Al-Amin recalled the disclosure that a secret committee was formed by al-Mahdi to negotiate with the NCP without the knowledge of the party’s senior body.
It was only after Bashir and former NUP secretary-general spoke of an imminent deal with the NCP did the existence of bilateral dialogue between the two parties became more widely known.
“There are institutions within the party but no institutional [style of work],” al-Amin said, adding that while al-Mahdi wants the appearance of a democratic institution, he does not tolerate any dissenting views.
He also highlighted al-Mahdi’s “inappropriate” remarks to the party’s base that those not happy with NUP policies should leave and form their own parties.
Despite this, al-Amin insisted that he will not defect and will work to reconcile all NUP figures and move the party against any communion with the NCP.
Last week, the NUP leader asked members of the Central Commission to relieve al-Amin in light of his “failure” to create a consensual secretariat among other reasons.
The meeting eventually elected the head of the party’s Political Secretariat, Sara Nugdalla, as its next secretary-general, the first women to hold the role.
Al-Amin boycotted the meeting, arguing that the current term of the Central Commission had expired a year ago and is therefore an interim body with no mandate except to prepare for the party’s General Convention, which is tasked with electing members of the NUP to various positions.
Observers claimed that al-Mahdi had been uneasy with the election of al-Amin in 2012 over Ismail, who is viewed suspiciously by the NUP base as being too close to the NCP but is strongly backed by al-Mahdi.
“Our main aim is to stay in the party and move within the framework of the party and work to mobilise the people,” al-Amin said.
The NUP figure also criticised the Ansar Affairs Commission, headed by Abdel-Mahmood Abo, saying it is simply serving the aims of al-Mahdi and had drifted from its religious mission into political issues.

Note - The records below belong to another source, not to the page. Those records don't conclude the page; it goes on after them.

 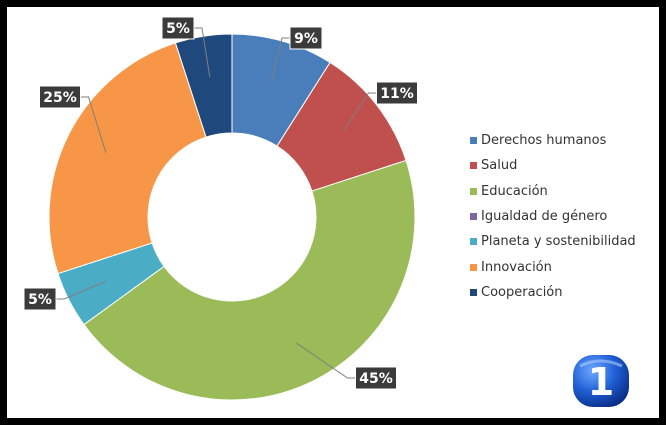 What do you see at coordinates (544, 141) in the screenshot?
I see `legend-label: Derechos humanos` at bounding box center [544, 141].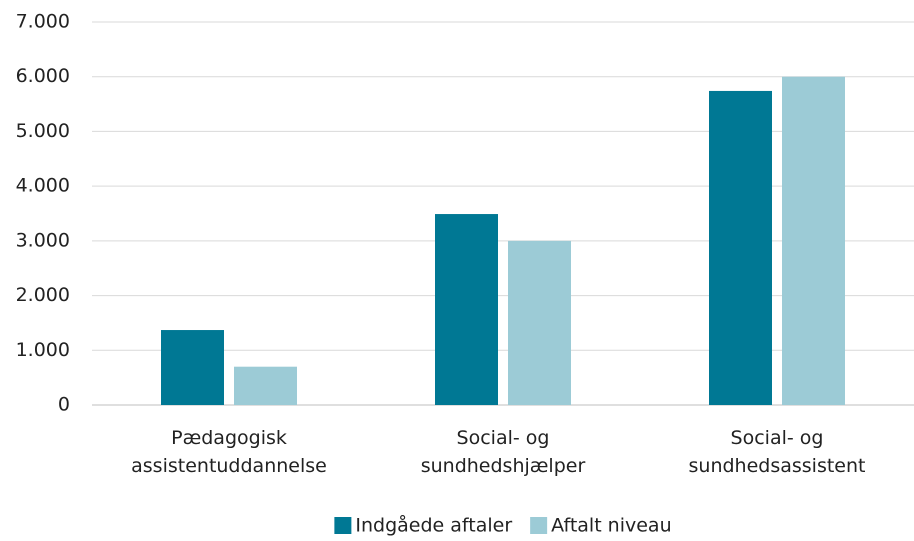  What do you see at coordinates (43, 350) in the screenshot?
I see `y-tick-label: 1.000` at bounding box center [43, 350].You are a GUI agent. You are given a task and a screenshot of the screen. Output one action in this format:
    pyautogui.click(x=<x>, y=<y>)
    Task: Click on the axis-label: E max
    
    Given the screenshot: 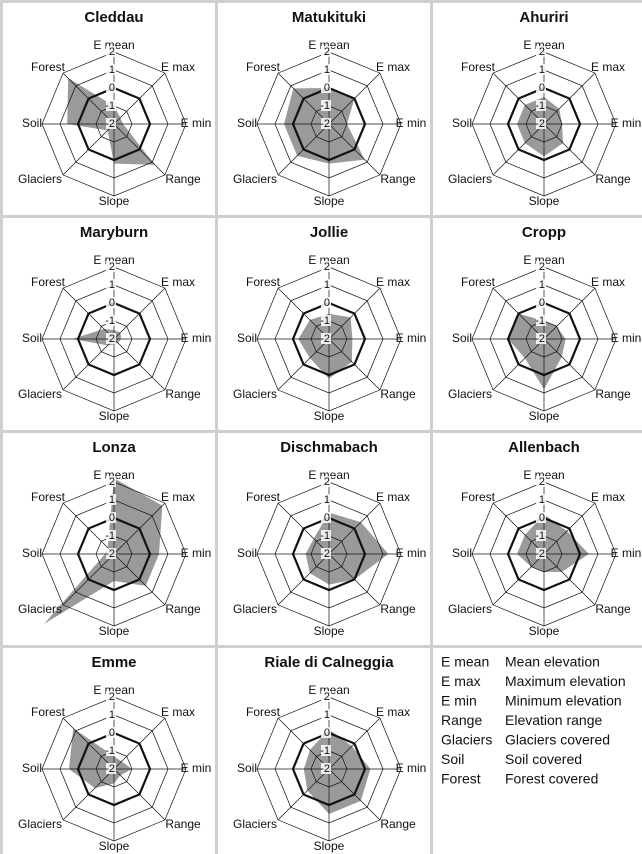 What is the action you would take?
    pyautogui.click(x=393, y=67)
    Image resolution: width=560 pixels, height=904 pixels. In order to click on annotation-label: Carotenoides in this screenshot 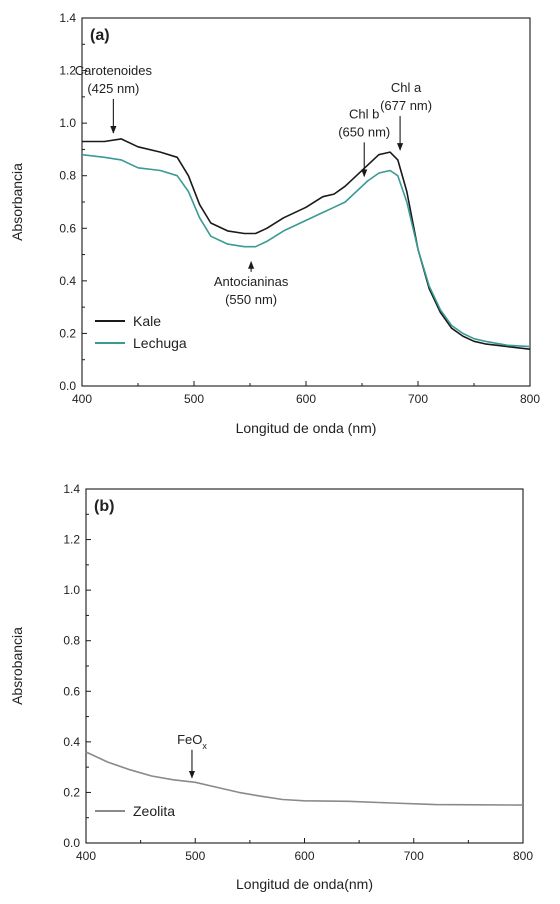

“They represent the alternative secretariat [of the NUP],” he said.
The Ansar is the religious sect that has historically formed the base of the NUP.
There are claims that Al-Mahdi’s ultimate goal is to groom his eldest son as his successor and that he is seeking to gain greater influence by developing closer ties with the government.
“But this is met with total rejection by the party’s base … because of his personality and his participation with the [NCP] regime,” al-Amin said.
In recent remarks, Abdel-Rahman al-Mahdi affirmed the presidency’s confidence in the Khartoum governor following a major corruption scandal involving two people working in his office.
“Not even the presidency or anyone in the government made such a statement,” al-Amin said.
Despite initially distancing himself from Abdel-Rahman al-Mahdi’s decision to take up a position as president Bashir’s assistant, al-Mahdi later praised his son’s qualifications to fill the role.
In a related issue, leading NUP figure Mubarak al-Fadil returned to Khartoum on Tuesday after two years abroad.
Al-Fadil, who is considered al-Mahdi’s main adversary in the party, told reporters that his main priority now is to bring about reconciliation within the NUP and end disagreements between him and the NUP leader.
He said he was prepared to meet al-Mahdi, but criticised his recent decision to expel and dismiss a number of party members for reportedly holding opposing views.
His second goal is to seek solutions to end ongoing conflict in Sudan, stressing that national dialogue called for by Bashir in late January cannot be fruitful without doing so.
In a public letter to al-Mahdi last week, al-Fadil urged him to step down in order to allow a new generation and play a symbolic role.
During the Central Commission meeting, al-Mahdi responded by saying those calling for his resignation are “jealous” people seeking to destroy the party.